# Hurney fired



## Diable (Apr 26, 2005)

http://www.nfl.com/news/story/0ap10...na-panthers-fire-general-manager-marty-hurney

Probably about three years too late IMO. Otah saved him and Foxy his rookie season and then Cam turned out okay last year. Now Otah is gone for nothing and the failure of the off season are way too obvious. There's absolutely no excuse for not doing more to fix the offensive line or the secondary for that matter. Standing pat was not an option.


----------



## nutmeged3 (Apr 11, 2005)

Yeah, should have cleaned house when Fox was fired but too late now. Guess Rivera is on a trial basis now too after Gamble was put on IR today. Win a few and he probably stays around but I don't know if thats a good decision. He has to realize Chud's play calling has been terrible. There is no reason that coming out of the bye, we STILL stuck to this college offense. Our offense has the potential to be one of the most versatile in the league and it's simply not being used right. Option worked when used a few times a game last year, not every damn running play.

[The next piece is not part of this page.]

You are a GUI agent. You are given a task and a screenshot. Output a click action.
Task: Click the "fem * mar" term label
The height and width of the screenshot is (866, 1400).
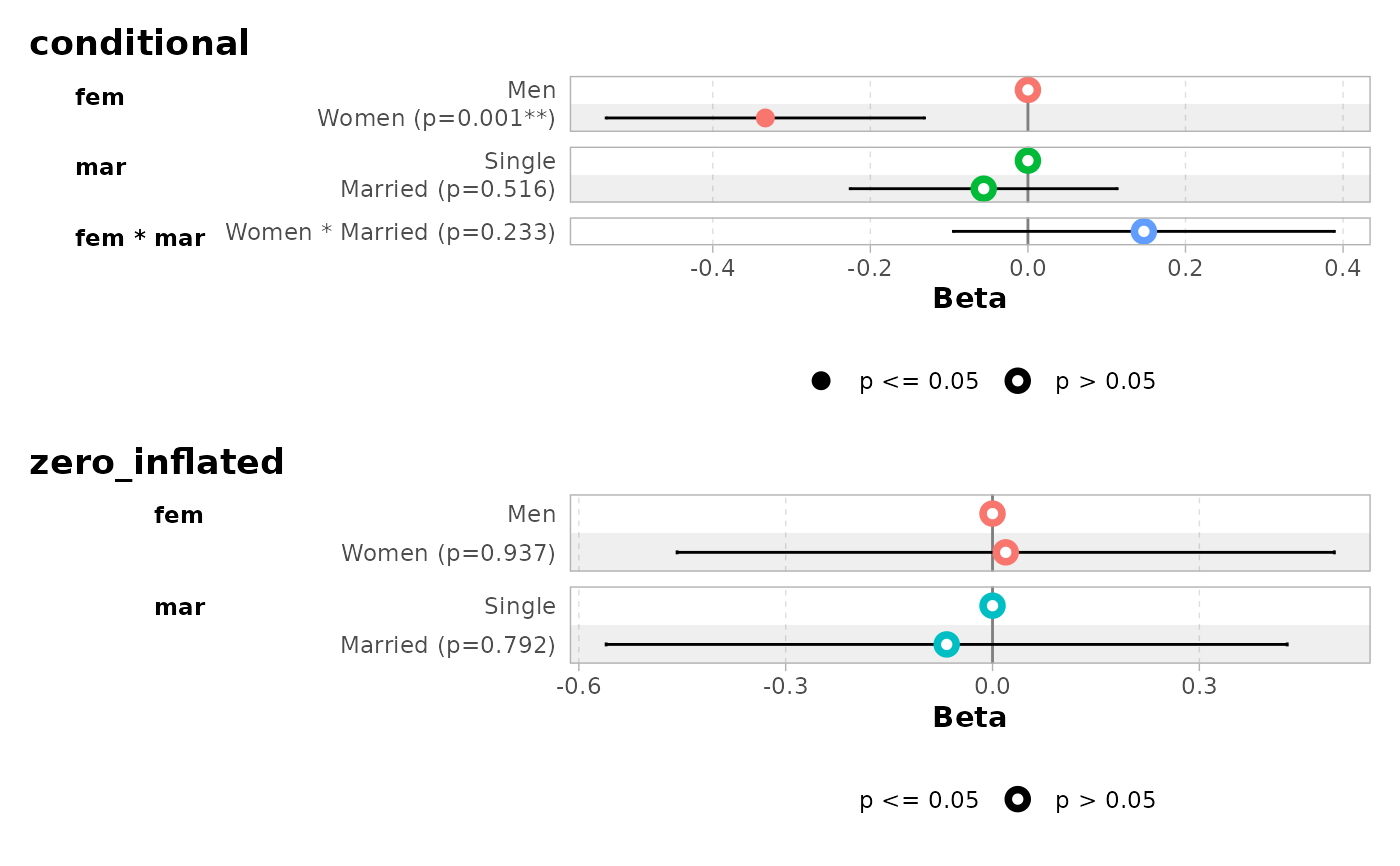(140, 239)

Twitter support came from D-Will and Charles Johnson from what I've seen. With CJ going as far as to say something along the lines of "Hurney wasn't the problem, he wasn't on the field coaching." This season could end really bad if Rivera has already lost them.

Hurney did do some great things here so good luck to him, but for someone whose intention was to rebuild after 2008 completely from the draft it's probably not good to draft terribly.


----------



## ATLien (Jun 18, 2002)

Did you see Cam's post-game conference? I've never seen a QB act so childish. "Somethings gonna to have to change, man. Somethings gonna have to change real fast." Real fast, huh? I wonder how long it will take before Cam Newton gives up and asks for a trade from the panthers. I am sure Jimmy Clausen would love another chance.


----------



## Diable (Apr 26, 2005)

Beason to IR today...It's always sunny at Bank of America Field


----------



## Kaas (Apr 8, 2003)

Beason, Gamble, and Kalil all to IR after the bye...Ugh, this team is in such a weird spot right now. Well I guess a top 5 pick in the upcoming draft should net us an elite DB, OL, or DL...right? I wouldn't mind drafting Mingo and switching to a 3-4 of that big NT (not Star, the other one..from OSU I think). Though Safety and OG are clearly out biggest weaknesses at the moment...and a replacement for Gross is needed asap.

How bad do things have to be when you're thinking about the draft in week 7 when you were the sexy playoff pick in the pre-season? ****ing Chudzinski. How ironic that the entire fan base was so desperate for him not to find a HC job.


----------